• _TASK TO CARRY OUT_:
Could you print, exactly and without pictures, only the lines from the one with "Task: Open the gear action menu" through the end of the records below?

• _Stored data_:
[Start of section]

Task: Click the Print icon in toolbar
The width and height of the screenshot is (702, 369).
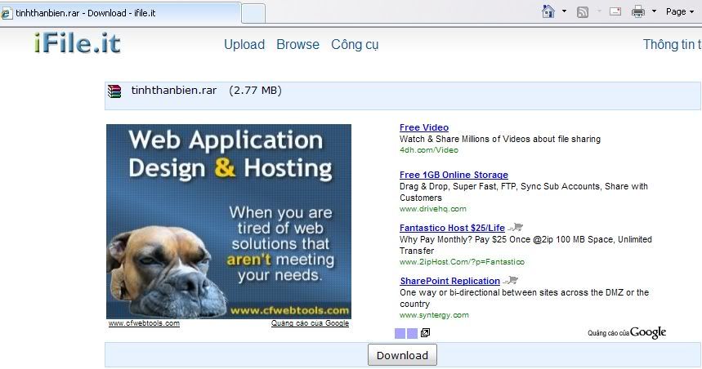Action: 638,11
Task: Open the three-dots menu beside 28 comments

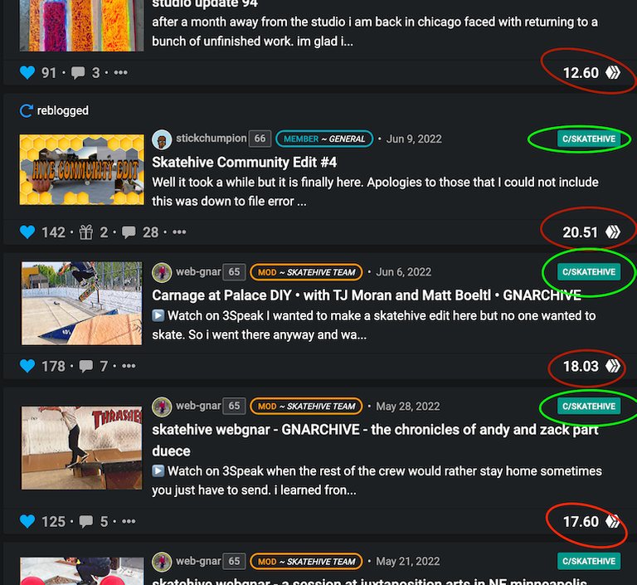Action: [179, 232]
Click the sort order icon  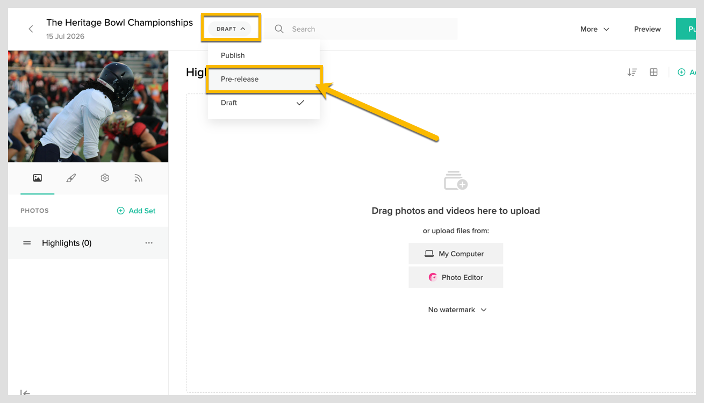(632, 72)
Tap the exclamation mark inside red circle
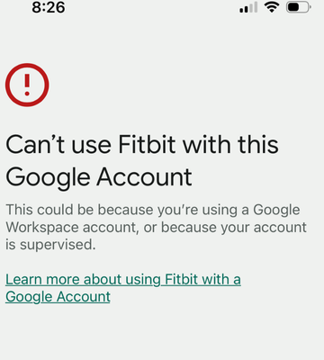 click(27, 85)
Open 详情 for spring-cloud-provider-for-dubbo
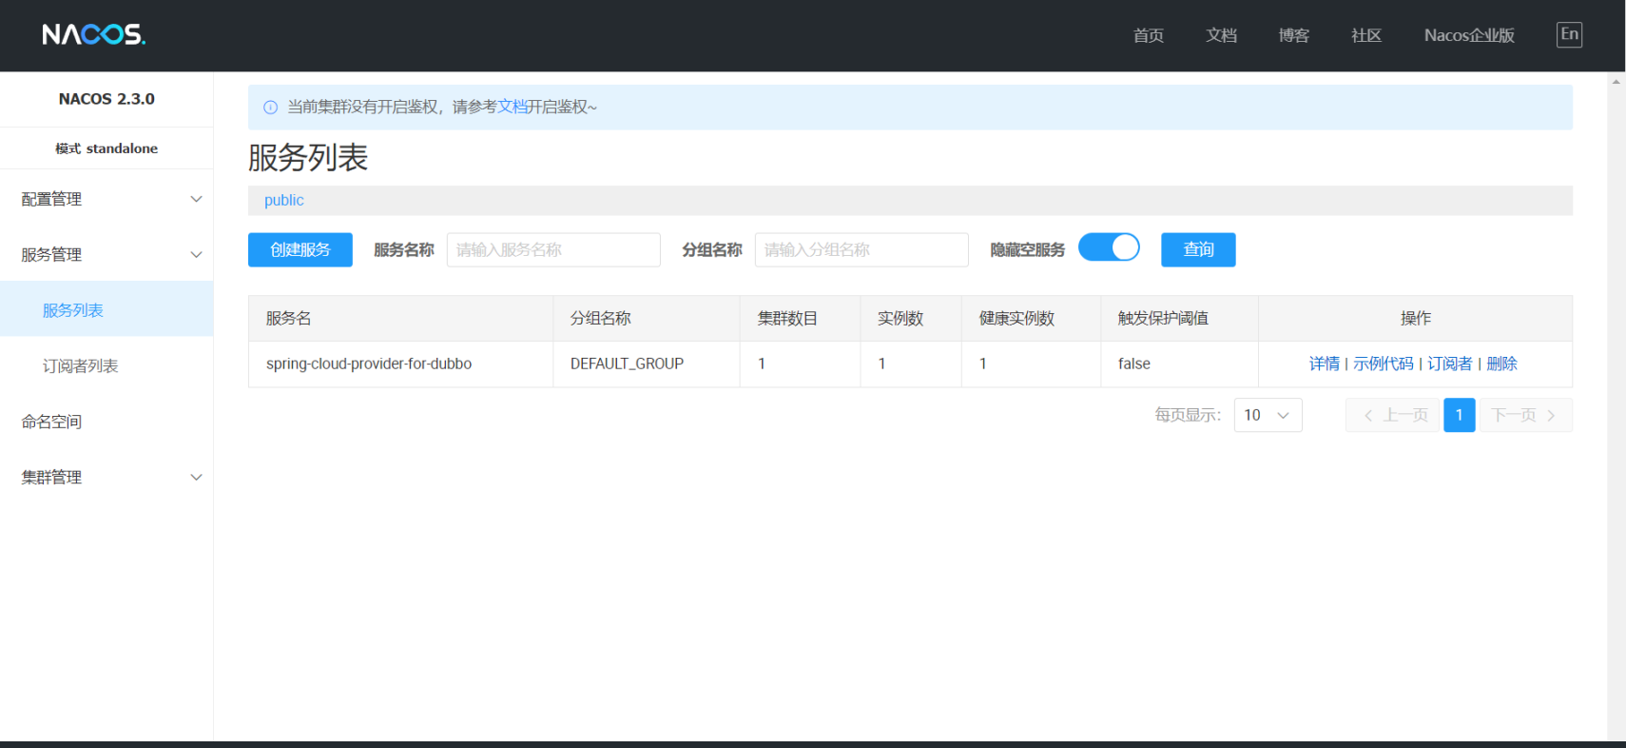Screen dimensions: 1626x748 coord(1324,364)
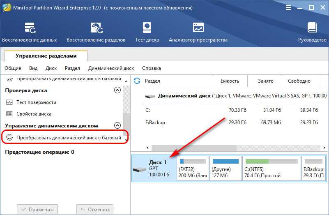Click the Применить button
The image size is (329, 215).
click(37, 209)
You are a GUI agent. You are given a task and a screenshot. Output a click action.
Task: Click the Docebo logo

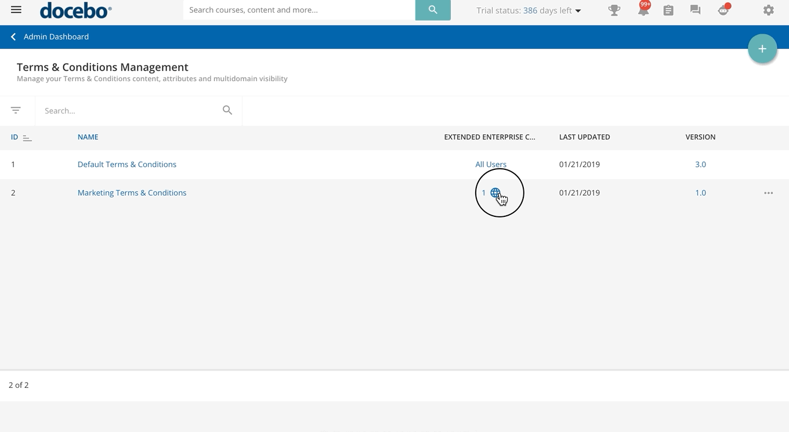click(75, 10)
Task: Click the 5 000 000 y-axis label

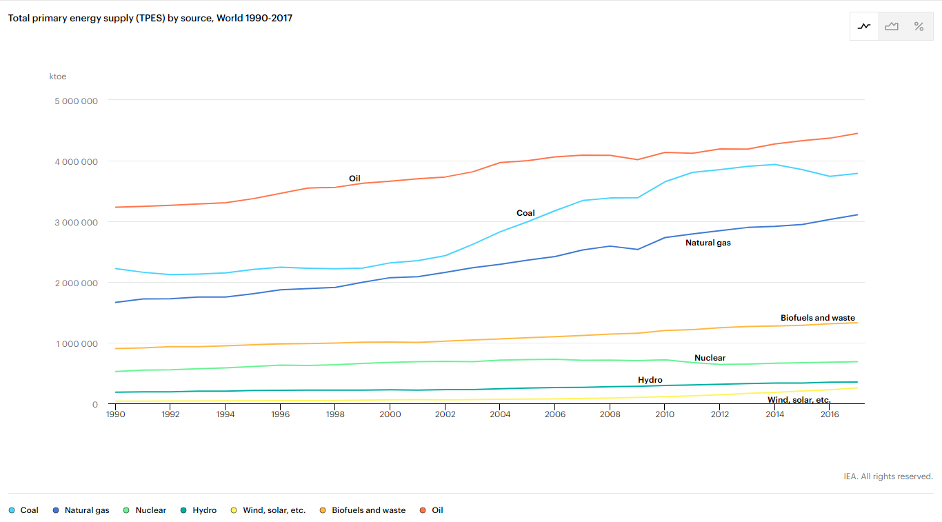Action: 76,101
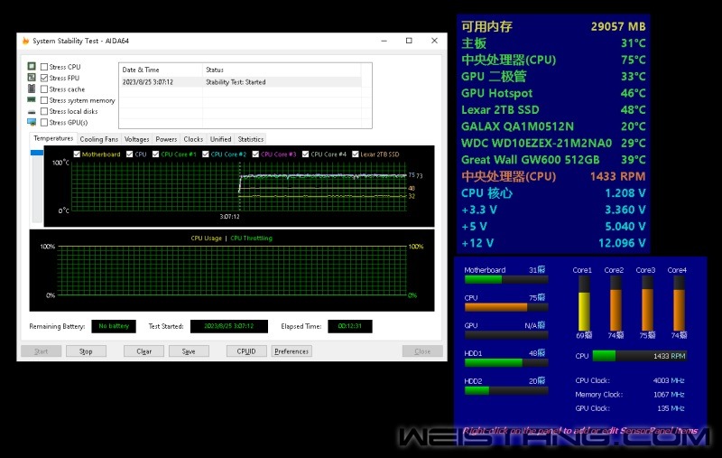Click the Save button
The image size is (722, 458).
point(189,351)
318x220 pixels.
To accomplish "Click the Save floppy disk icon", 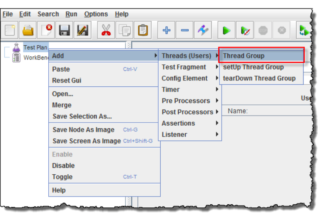I will coord(64,30).
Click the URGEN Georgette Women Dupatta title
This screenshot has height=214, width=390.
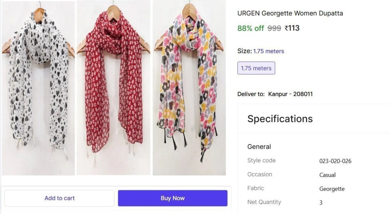coord(290,13)
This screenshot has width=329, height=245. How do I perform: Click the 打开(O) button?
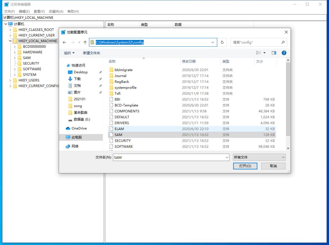pyautogui.click(x=245, y=166)
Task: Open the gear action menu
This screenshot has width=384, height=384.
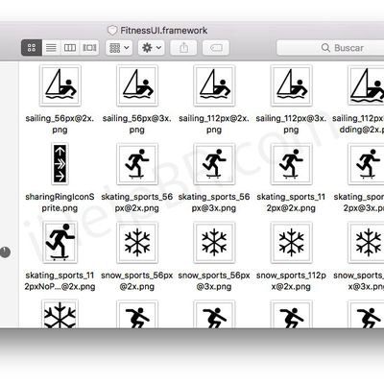Action: [152, 48]
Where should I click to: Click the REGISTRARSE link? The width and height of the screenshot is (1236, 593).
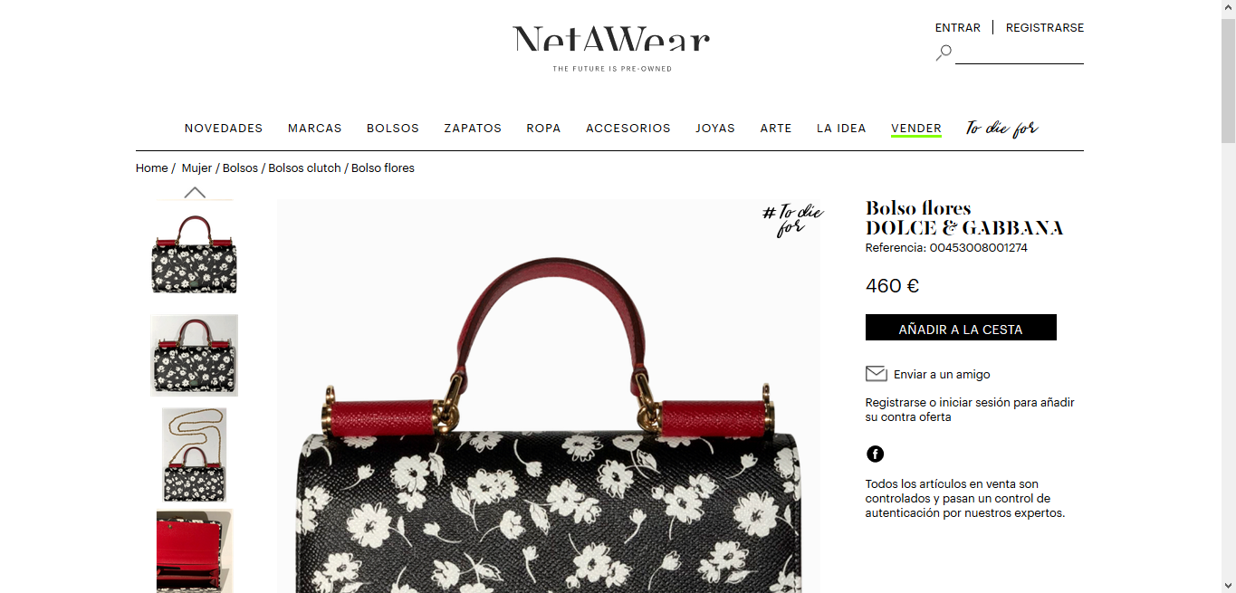tap(1045, 28)
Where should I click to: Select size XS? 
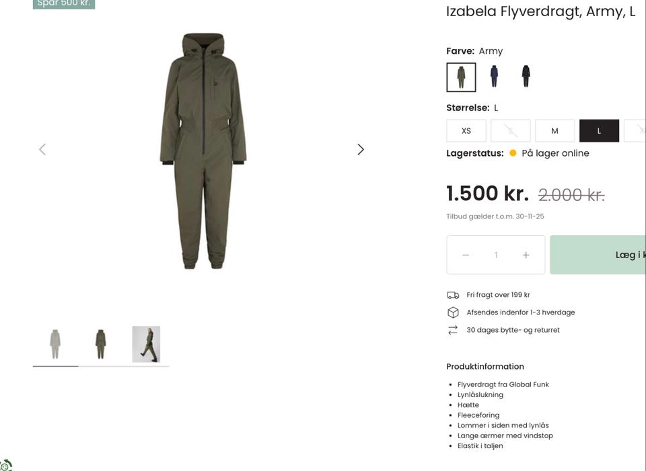click(x=466, y=131)
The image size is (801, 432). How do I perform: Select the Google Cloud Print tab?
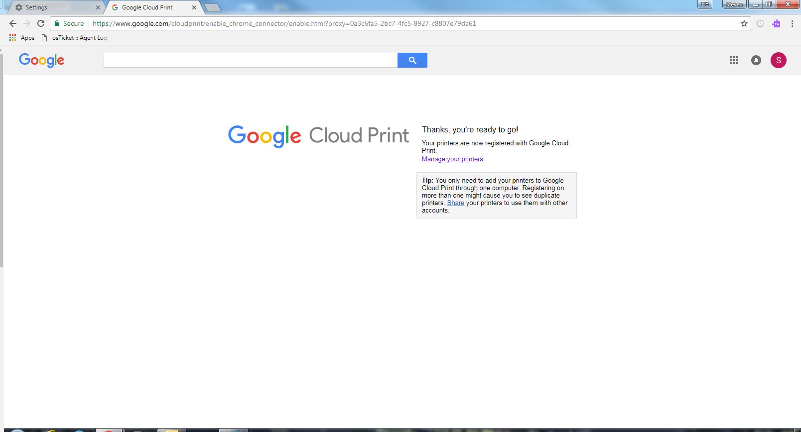pyautogui.click(x=147, y=7)
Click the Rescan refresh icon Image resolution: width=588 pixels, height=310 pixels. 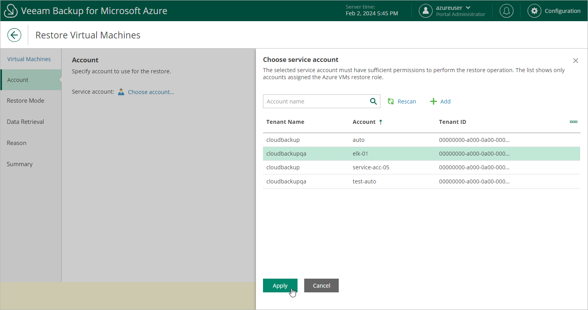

[End of section]

• _RESULT_:
Task: Open the gear action menu
This screenshot has width=384, height=384.
Action: [152, 48]
Where should I click to: Click the REGISTRARSE link? The width and height of the screenshot is (1236, 593).
tap(1045, 28)
Where should I click to: Select size XS? 
click(x=466, y=131)
The image size is (801, 432). How do I perform: Select the Google Cloud Print tab?
pyautogui.click(x=147, y=7)
Click the Rescan refresh icon Image resolution: width=588 pixels, height=310 pixels. 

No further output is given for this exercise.